メールという証拠の登場で、ついに存在が明らかになった大相撲の八百長。八百長力士たちは、星(=勝ち星)を互いに回し合うことによって、地位と、それにともなう金銭を守り合う“互助会”を形成していた。
八百長を斡旋する“互助会”の手口には、こんな技まであるという。元力士が証言した。
「ある力士の母親が病気と聞くと、“今日の一番で転んでくれれば、星のお金以外に懸賞金(1本の手取り・3万円)も全部渡すよ。それを母親の治療費に使ってやれよ”と持ちかけるんです。母親の入院費捻出のために、これまでガチンコだったが、仕方なく星を売ったという地方出身の力士もいました。1つ売れば50万円。4つ売れば200万円になる。一度でも甘い汁を吸うと、もう抜けることができないのが八百長の世界なんですよ」
また本場所以外の地方巡業中も八百長への誘惑はあるという。
「地方巡業で行った土地出身の力士に、“今日は知り合いがたくさん来ているだろう。転んでやるよ”と横綱や大関といった三役クラスにいわれると、思わず“ごっつあんです”となる。あとは本場所で“今回は顔を立ててよ”といわれて…」(前出・元力士)

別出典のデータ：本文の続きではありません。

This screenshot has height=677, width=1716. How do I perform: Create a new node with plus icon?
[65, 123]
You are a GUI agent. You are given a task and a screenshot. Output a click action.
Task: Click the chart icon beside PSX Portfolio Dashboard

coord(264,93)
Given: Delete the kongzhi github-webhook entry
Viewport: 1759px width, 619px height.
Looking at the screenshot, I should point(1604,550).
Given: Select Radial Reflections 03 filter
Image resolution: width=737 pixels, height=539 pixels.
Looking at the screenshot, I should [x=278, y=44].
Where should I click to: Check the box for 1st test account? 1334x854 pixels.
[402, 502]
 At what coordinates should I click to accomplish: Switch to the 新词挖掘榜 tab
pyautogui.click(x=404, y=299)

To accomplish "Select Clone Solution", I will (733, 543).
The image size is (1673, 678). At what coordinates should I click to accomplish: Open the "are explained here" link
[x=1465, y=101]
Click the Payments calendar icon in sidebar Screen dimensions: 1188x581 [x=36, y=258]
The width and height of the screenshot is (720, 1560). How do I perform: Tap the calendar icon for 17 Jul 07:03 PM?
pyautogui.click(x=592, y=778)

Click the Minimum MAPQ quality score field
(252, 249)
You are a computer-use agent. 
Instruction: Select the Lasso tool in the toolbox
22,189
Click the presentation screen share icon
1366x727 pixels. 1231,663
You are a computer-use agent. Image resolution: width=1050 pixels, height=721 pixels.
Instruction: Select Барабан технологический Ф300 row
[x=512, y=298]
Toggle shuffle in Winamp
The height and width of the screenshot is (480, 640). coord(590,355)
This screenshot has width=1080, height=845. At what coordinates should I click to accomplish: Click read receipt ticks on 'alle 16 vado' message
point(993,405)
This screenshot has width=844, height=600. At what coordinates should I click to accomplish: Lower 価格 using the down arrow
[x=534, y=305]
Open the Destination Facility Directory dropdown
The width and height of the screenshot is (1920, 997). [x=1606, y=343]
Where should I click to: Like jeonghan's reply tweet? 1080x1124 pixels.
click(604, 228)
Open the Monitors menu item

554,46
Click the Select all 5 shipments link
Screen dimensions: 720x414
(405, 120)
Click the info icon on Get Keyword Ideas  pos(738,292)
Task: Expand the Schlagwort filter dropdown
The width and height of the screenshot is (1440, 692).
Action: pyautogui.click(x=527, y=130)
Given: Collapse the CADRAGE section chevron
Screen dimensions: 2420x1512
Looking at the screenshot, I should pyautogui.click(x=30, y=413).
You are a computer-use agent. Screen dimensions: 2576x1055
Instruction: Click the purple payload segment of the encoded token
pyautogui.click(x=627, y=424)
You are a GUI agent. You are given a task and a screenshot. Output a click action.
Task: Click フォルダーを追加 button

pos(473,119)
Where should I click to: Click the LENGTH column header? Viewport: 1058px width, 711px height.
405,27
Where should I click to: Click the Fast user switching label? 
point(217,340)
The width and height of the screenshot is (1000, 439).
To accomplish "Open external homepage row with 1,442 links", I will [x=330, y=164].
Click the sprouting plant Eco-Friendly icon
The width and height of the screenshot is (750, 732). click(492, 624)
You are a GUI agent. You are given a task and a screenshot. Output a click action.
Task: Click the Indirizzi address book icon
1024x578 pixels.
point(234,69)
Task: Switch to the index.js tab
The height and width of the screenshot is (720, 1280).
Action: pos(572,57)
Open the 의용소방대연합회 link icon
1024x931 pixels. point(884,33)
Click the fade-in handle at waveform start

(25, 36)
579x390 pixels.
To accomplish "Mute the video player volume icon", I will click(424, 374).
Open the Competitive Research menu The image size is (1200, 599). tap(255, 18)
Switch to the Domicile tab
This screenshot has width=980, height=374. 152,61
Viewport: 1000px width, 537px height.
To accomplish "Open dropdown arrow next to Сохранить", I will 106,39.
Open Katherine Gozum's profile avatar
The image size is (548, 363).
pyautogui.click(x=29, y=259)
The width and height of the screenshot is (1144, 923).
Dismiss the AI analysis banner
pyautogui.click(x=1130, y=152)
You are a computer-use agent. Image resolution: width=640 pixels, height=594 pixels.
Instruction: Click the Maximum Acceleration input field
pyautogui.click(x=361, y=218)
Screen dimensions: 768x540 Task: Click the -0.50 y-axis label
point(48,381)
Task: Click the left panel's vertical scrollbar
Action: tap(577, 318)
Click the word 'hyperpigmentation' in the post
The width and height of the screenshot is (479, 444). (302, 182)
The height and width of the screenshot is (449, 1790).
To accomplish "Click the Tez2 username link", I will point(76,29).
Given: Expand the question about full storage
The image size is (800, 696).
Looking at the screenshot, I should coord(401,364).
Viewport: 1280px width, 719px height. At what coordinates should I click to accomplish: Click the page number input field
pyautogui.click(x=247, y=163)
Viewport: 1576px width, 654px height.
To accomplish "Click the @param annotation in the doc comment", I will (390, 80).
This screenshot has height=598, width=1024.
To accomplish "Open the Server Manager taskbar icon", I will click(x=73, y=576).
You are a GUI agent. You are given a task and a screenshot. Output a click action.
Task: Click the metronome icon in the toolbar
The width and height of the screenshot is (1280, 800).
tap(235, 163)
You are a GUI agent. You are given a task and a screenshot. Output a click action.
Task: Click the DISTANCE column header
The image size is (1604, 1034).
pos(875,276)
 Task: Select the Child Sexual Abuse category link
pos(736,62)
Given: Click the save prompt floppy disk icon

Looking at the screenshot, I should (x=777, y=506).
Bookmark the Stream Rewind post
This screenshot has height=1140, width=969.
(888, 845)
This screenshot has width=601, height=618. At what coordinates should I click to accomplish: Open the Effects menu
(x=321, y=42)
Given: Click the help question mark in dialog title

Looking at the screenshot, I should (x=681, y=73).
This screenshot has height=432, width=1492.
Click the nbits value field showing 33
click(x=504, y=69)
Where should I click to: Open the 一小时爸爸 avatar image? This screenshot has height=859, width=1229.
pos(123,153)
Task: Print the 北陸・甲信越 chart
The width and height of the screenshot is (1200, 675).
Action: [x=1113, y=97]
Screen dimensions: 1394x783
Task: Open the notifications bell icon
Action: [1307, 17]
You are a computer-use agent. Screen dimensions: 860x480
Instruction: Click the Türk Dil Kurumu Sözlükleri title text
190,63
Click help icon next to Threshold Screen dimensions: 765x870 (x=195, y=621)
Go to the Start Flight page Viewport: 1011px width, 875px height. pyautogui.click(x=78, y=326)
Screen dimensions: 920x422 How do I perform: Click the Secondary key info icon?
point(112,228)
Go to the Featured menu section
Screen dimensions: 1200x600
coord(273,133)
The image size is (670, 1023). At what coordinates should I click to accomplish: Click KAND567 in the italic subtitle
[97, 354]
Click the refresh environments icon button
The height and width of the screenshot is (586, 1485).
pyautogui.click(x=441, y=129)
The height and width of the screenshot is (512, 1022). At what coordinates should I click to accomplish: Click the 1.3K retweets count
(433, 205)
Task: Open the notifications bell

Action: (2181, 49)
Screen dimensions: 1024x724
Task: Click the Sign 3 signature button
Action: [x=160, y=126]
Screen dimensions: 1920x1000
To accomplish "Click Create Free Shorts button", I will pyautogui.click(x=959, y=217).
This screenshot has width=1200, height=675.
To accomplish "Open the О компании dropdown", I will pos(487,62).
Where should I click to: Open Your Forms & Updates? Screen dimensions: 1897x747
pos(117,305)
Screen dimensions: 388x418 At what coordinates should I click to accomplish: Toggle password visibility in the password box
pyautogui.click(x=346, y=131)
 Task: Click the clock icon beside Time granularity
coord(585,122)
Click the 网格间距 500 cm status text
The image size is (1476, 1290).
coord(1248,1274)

また怪我やスランプによって八百長に手を染めていく力士も。
「どんなに強い力士でも怪我で相撲が取れなくなる時期がありますし、取り口を研究されてスランプになることもあるんです。気持ちが落ち込んで、勝てなくなったときについ手を出してしまうのが八百長。“今場所は大変だろう。3、4番は回してやるよ。あとで返せばいいんだから”と囁くわけです。こうして八百長の仲間が増えていく」(前出・元力士)
そうしていつか、相撲界全体が八百長で覆われていたのだ。